Les bien-pensants se déchaînent !



Michel Onfray



Il ne fallait rien de plus que l’apparition de Michel Onfray au sommaire d’Eléments pour que l’intelligentsia française se déchaîne et montre à quel point l’intelligence est précisément ce qui lui manque pour être à la hauteur de son rang. Le paradoxe de la situation, c’est qu’une bonne partie de la presse hexagonale tombe ainsi sur un philosophe à l’occasion d’une intervention pourtant très nuancée de celui-ci dans la revue de ce qu’on appelle bien à tort la «Nouvelle Droite». Preuve s’il en est que les symboles et les étiquettes préfabriquées comptent davantage aux yeux des gens de médias que le contenu des discours, qu’ils n’ont souvent pas lus, ou qu’ils interprètent avec des œillères affligeantes, qui confinent franchement à la mauvaise foi.

Onfray se trouve de la sorte accusé d’une somme invraisemblable de crimes idéologiques. Selon Yvan Najiels, de Mediapart, «Ce n'est même pas le peuple "old school" qui motive Onfray, c'est, comme pour Morano, ce qu'il pense être la nature bio-ethnique de la France...» La «nature bio-ethnique de la France»? On croit rêver, alors que précisément Onfray défend explicitement dans Eléments un enracinement local dénué de tout esprit nationaliste, et s’en réfère plutôt aux bienfaits de la solidarité de proximité face à un monde globalisé, anonyme et impersonnel, voué à l’égoïsme consumériste d’une société rongée par le cancer capitaliste !

Les libéraux (y compris les libéraux de gauche, ou d’extrême gauche) sentent les digues de leur suprématie médiatique vaciller de toutes parts et s’en remettent à la bêtise la plus crasse pour tenter de préserver leur rang de plus en plus contesté au sein du paysage culturel contemporain.

C’est dans le même esprit qu’il faut interpréter les diatribes de Kevin Poireault, des Inrocks, qui définit la ligne idéologique d’Eléments en ces termes: «Ce mouvement iconoclaste adossé au Groupement de recherche et d’études pour la civilisation européenne (GRECE), avec Alain de Benoist et Michel Thibault en tête, ne se reconnait pas dans l’extrême-droite traditionnelle et prône à la fois le nationalisme, l’anti-américanisme, l’antilibéralisme, le paganisme et l’écologie.» Cette description ne sombrerait pas dans le ridicule le plus complet si monsieur Poireault savait qu’Alain de Benoist a toujours défendu un fédéralisme radical, d’inspiration proudhonienne, au même titre d’ailleurs que Michel Onfray, partisan d’une opposition anarchiste aux diktats de l’Etat. Dans le genre nationaliste, on fait mieux !
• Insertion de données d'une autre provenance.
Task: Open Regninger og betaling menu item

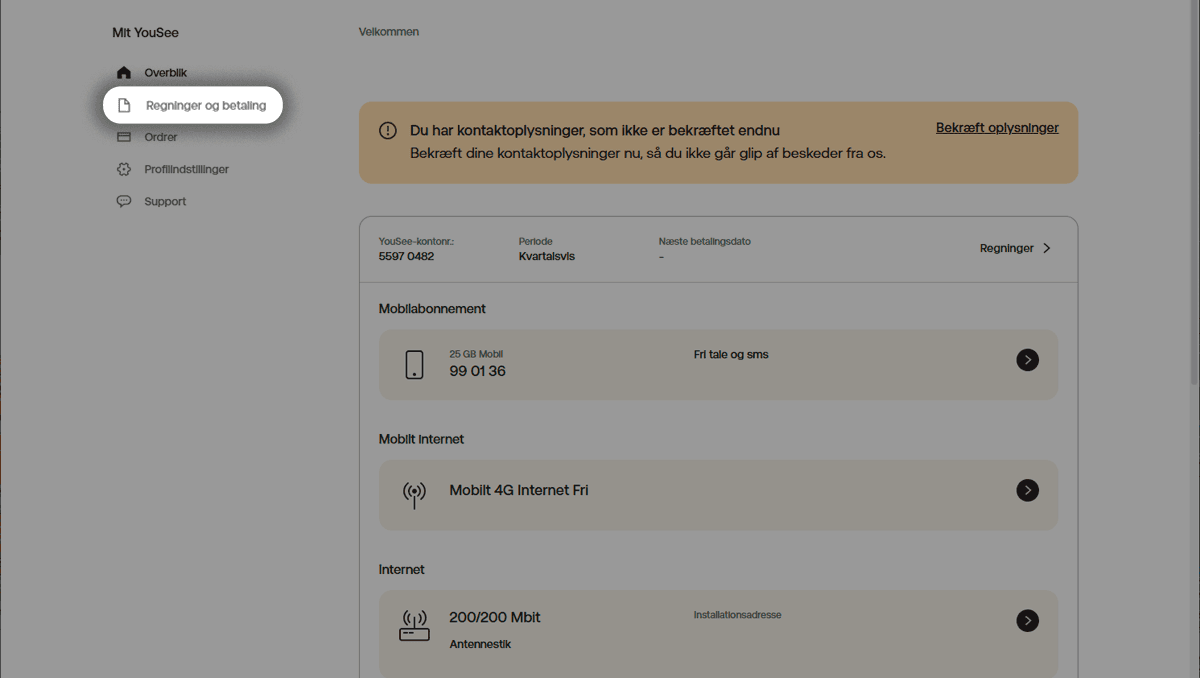Action: (206, 105)
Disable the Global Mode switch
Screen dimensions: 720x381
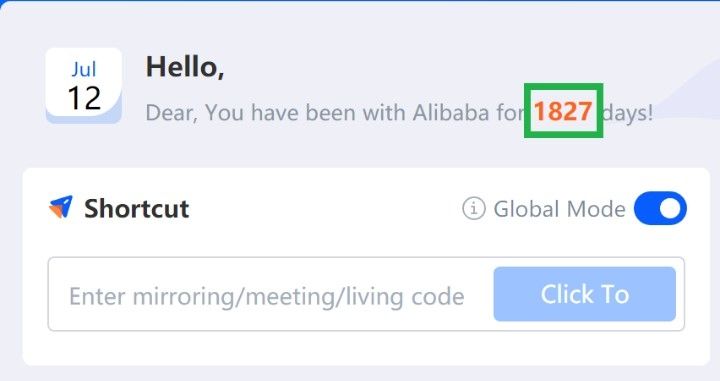(x=660, y=208)
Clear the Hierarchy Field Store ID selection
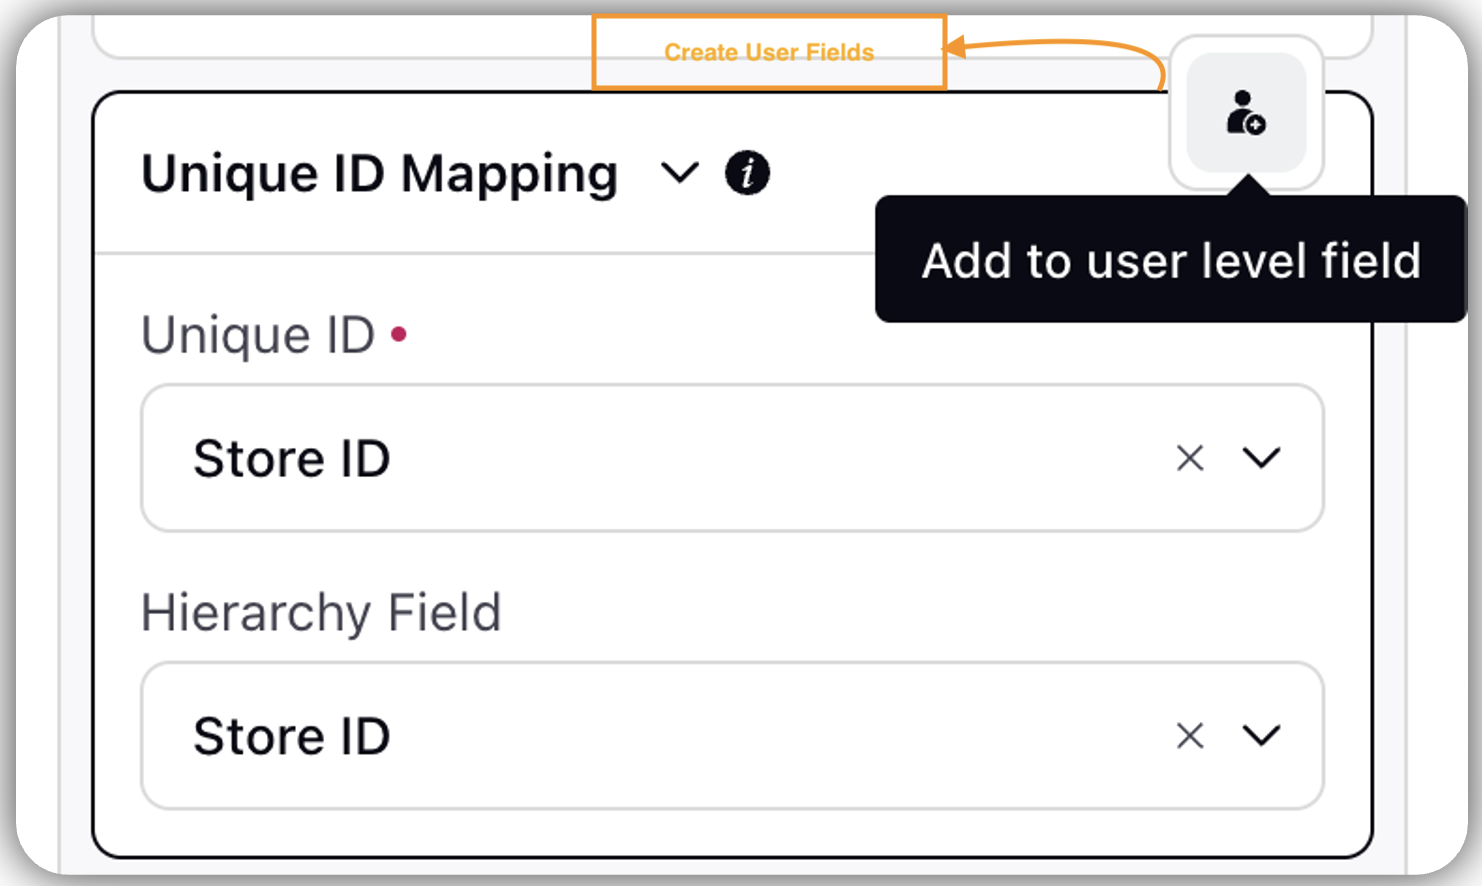1482x886 pixels. [1190, 736]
Les repères politiques les plus élémentaires font défaut à ces journalistes, qui n’ont d’intellectuels que le nom. Voilà en tout cas qui ne fait que confirmer le diagnostic sévère porté par Michel Onfray sur l’état de la France dans Eléments: notre époque est en effet vouée aux tartuffes qui se disent de gauche, mais ne sont en définitive rien de plus que des soldats dociles au service de l’ultralibéralisme le plus aveugle.